[Records from a data source]

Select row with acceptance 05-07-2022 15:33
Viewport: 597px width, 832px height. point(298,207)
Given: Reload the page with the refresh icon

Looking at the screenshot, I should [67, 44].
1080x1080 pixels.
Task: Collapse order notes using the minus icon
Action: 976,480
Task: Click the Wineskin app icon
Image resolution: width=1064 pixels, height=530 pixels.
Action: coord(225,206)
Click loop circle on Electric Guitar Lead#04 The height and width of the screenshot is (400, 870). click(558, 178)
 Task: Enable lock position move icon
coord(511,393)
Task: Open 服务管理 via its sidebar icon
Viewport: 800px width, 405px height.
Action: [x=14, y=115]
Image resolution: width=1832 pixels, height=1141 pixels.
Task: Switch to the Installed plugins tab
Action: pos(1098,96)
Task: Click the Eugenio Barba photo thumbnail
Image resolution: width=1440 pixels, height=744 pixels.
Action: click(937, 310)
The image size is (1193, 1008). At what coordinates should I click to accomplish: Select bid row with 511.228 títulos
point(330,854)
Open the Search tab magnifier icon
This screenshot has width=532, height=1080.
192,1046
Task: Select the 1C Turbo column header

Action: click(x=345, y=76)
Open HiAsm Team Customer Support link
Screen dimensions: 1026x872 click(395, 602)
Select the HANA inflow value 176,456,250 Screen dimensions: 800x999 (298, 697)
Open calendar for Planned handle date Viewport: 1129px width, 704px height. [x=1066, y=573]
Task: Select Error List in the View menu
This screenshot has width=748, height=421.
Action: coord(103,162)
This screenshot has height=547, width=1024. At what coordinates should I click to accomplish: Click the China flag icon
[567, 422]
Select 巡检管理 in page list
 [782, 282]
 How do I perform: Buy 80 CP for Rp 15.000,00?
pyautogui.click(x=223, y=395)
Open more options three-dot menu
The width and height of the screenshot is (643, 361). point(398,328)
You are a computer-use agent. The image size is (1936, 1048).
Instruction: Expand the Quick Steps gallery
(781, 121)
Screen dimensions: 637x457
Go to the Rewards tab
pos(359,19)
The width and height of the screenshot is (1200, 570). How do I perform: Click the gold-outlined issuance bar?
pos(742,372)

■ WHAT THE TASK ASKS: Starting at the line that contains "This screenshot has width=748, height=421.", restate word for word every line through the last one in the records above. Return nothing else.

■ OUTPUT OF THE EXERCISE:
This screenshot has width=748, height=421.
Action: coord(103,162)
This screenshot has height=547, width=1024. At what coordinates should I click to accomplish: Click the China flag icon
[567, 422]
Select 巡检管理 in page list
 [782, 282]
 How do I perform: Buy 80 CP for Rp 15.000,00?
pyautogui.click(x=223, y=395)
Open more options three-dot menu
The width and height of the screenshot is (643, 361). point(398,328)
You are a computer-use agent. The image size is (1936, 1048).
Instruction: Expand the Quick Steps gallery
(781, 121)
Screen dimensions: 637x457
Go to the Rewards tab
pos(359,19)
The width and height of the screenshot is (1200, 570). How do I perform: Click the gold-outlined issuance bar?
pos(742,372)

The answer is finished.